Friday, December 18, 2015

Funky Flames

Funky flame patterns may be an indication of a dirty or restricted secondary heat exchanger in 90% furnaces. Most furnaces today use draft inducer blowers which draw the vent gasses through the heat exchanger. In the case of furnaces with efficiencies of 90% or greater, there are two heat exchangers – a primary and a secondary or recuperative heat exchanger. The secondary heat exchanger condenses water out of the flue gas. Most secondary heat exchangers look something like a tube and fin coil made out of stainless steel. Many have turbuators inserted into the tubes to increase the heat transfer by making the gasses swirl as they pass through the tubes (see photo). Flue gasses could never make it through without the induced draft blower drawing them through.

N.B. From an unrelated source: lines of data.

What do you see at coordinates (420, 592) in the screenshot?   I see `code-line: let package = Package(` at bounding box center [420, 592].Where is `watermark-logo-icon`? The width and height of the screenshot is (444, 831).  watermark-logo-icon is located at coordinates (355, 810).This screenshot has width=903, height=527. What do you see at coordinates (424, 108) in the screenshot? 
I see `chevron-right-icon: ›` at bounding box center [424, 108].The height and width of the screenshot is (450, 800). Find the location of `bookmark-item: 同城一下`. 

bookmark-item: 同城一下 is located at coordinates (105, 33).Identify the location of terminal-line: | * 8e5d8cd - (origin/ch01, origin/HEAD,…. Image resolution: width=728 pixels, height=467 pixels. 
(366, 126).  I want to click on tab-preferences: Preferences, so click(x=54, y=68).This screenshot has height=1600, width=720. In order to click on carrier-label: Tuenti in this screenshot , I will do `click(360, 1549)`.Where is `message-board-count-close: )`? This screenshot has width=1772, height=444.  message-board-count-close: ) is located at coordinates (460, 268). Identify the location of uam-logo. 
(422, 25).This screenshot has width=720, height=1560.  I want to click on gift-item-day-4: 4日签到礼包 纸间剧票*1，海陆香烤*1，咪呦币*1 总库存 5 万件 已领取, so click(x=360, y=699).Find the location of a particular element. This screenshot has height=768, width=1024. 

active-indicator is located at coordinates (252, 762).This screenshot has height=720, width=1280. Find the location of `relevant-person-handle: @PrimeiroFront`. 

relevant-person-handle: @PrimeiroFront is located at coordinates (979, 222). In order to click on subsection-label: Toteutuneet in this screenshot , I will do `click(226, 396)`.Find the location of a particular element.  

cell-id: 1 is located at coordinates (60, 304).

If the water does not drain properly out of the secondary heat exchanger, flue gases cannot travel though easily, and the combustion gases back up. This causes the flue gas created by the flames to find another exit – usually out the front where the gas and air entered. The errant flue gasses disturb the flames creating yellow coloring, dancing, extinguishing and relighting, or rolling out of the combustion chamber. The resulting flames often create a lot of carbon, which can further clog up the heat exchanger.



If you see these symptoms BEFORE the indoor blower is energized, you should first check to see that the induced draft blower is operating and that it is actually producing a draft. Sometimes the blower wheel comes apart or slips off the shaft – causing the motor to turn without actually moving any air. Next, you may want to inspect the secondary heat exchanger for obstruction. This varies between units, but most often you will need to remove the draft inducer to see the secondary heat exchanger. If the secondary heat exchanger is filled with water – you need to solve the drainage problem.

If it is clogged with black soot, the secondary heat exchanger will need to be changed. If that is the case, you will also need to look for the cause of the soot. Double check the orifice and operating manifold gas pressure. An oversized orifice or incorrect manifold pressure can cause soot. If the furnace is located more than 1000 feet above sea level, remember that it must be de-rated – which can mean a lower manifold pressure and/or a smaller orifice. Check with the manufacturer for orifice and manifold pressure recommendations. If the furnace uses sealed combustion (combustion air coming in through its own pipe) check to see that the combustion air pipe is not restricted. Birds and rodents are common problems. If the flame pattern is fine up until the indoor blower comes on, and THEN the flames get wacky, you probably have a cracked primary heat exchanger. In this case, the primary heat exchanger definitely needs to be changed.